In deze zaak heeft het Gerechtshof Arnhem-Leeuwarden op 26 juni 2019 uitspraak gedaan in hoger beroep tegen de beslissing van de kantonrechter van de rechtbank Rotterdam van 8 september 2017. De kantonrechter had het beroep van de betrokkene tegen de beslissing van de officier van justitie gegrond verklaard, de beslissing van de officier van justitie vernietigd en het beroep tegen de inleidende beschikking ongegrond verklaard. Tevens was er een verzoek om proceskostenvergoeding toegewezen tot een bedrag van € 123,75.
De gemachtigde van de betrokkene heeft hoger beroep ingesteld tegen de beslissing van de kantonrechter, waarbij hij verweer voerde tegen de toekenning van de proceskostenvergoeding. Het hof oordeelde dat, nu de inleidende beschikking niet was vernietigd, de kantonrechter geen proceskostenvergoeding had hoeven toe te kennen.
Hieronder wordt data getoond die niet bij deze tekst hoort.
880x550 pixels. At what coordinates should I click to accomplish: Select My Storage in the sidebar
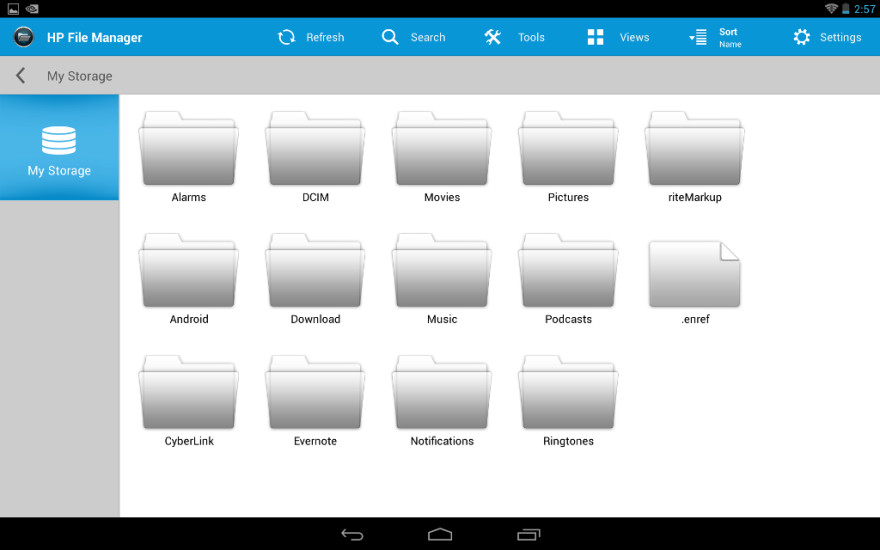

Dit oordeel was in lijn met een eerder arrest van het hof van 1 mei 2019.
Het hof heeft verder vastgesteld dat de gemachtigde van de betrokkene ter zitting was verschenen, en niet de betrokkene zelf, zoals in de beslissing van de kantonrechter was vermeld. Het hof heeft de beslissing van de kantonrechter in zoverre verbeterd. De gemachtigde voerde aan dat de gedraging waarvoor de sanctie was opgelegd, niet kon worden vastgesteld, maar het hof oordeelde dat de gedraging wel degelijk was verricht. Het beroep op overmacht werd verworpen, omdat de betrokkene niet had onderbouwd dat hij de gedraging niet kon voorkomen.
Uiteindelijk bevestigde het hof de beslissing van de kantonrechter en wees het verzoek om vergoeding van kosten af. De uitspraak benadrukt het belang van tijdige waarneming van verkeersborden door bestuurders en de voorwaarden voor een geslaagd beroep op overmacht.